What to work on ::
Turn the lines of the records below into a numbered list, skipping any blank lines and leaving out the pictures.

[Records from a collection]
"""

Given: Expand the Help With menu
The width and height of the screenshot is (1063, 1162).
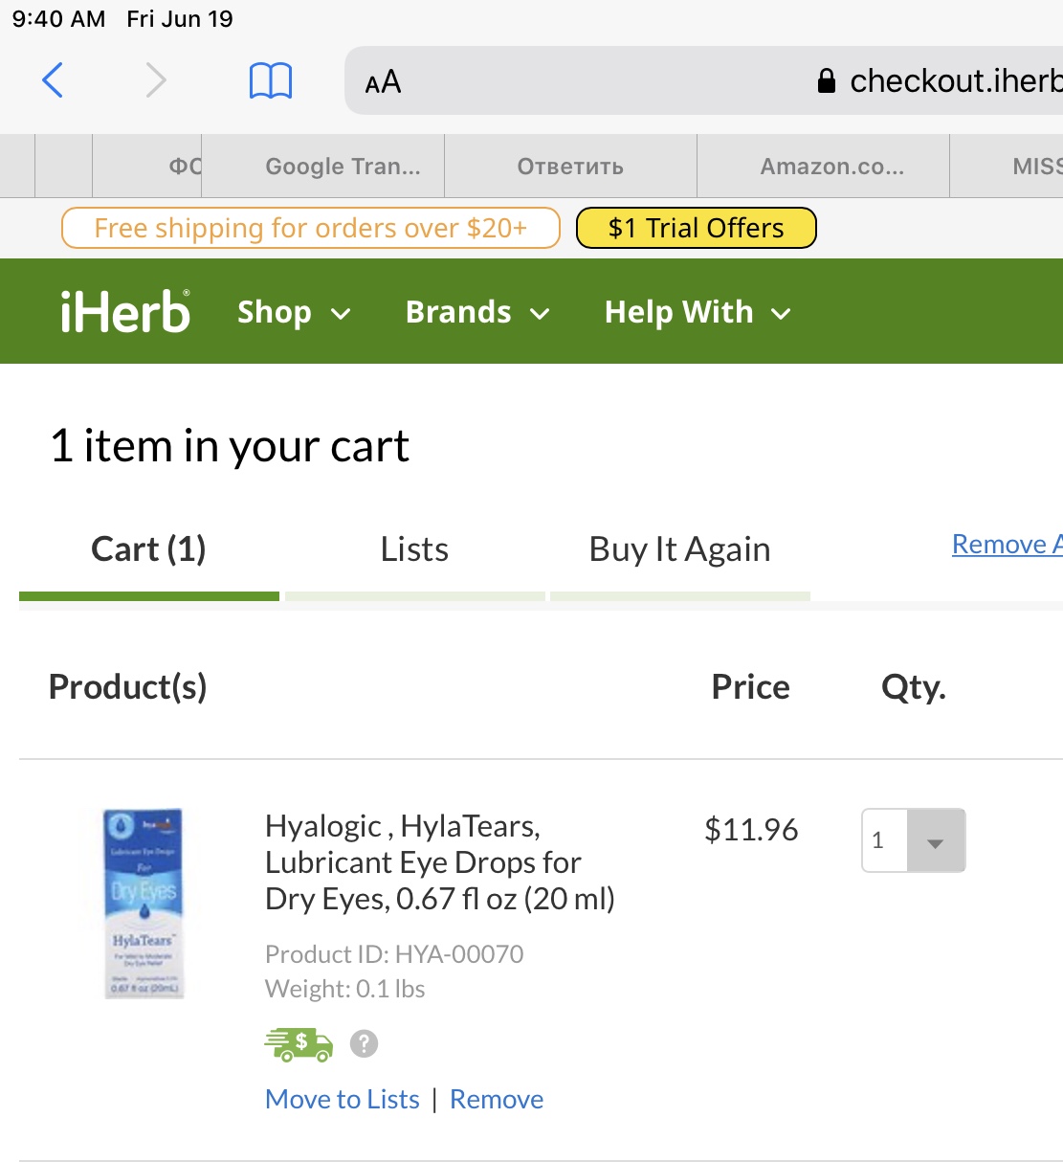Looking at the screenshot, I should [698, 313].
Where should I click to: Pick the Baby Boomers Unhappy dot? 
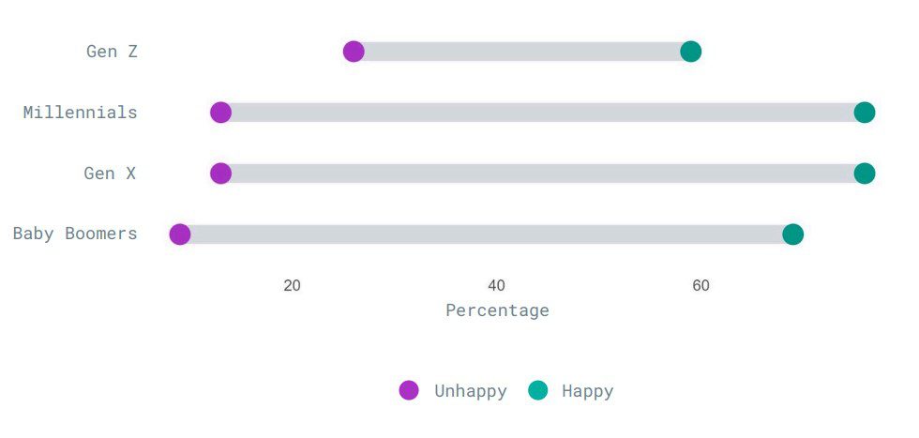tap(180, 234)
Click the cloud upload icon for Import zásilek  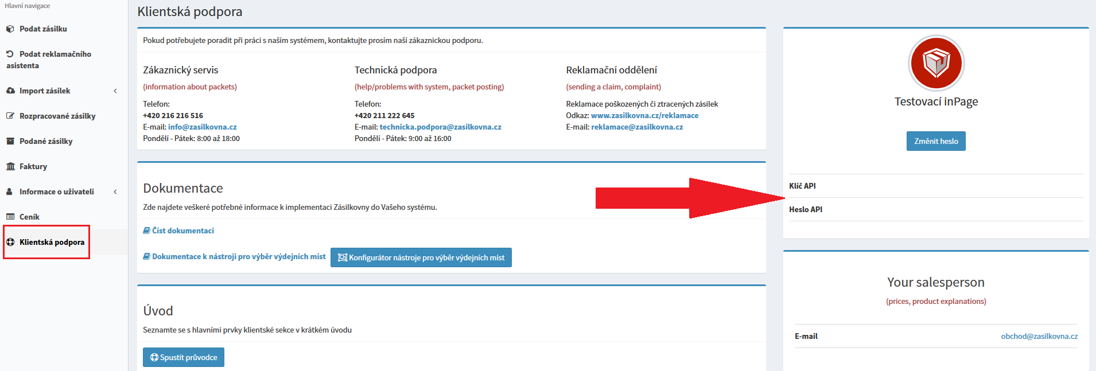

"""

Solution for this problem ::
1. Given: Expand the Help With menu
2. The width and height of the screenshot is (1063, 1162).
3. Looking at the screenshot, I should [698, 313].
4. Where should I click to: Pick the Baby Boomers Unhappy dot? 
5. tap(180, 234)
6. Click the cloud upload icon for Import zásilek  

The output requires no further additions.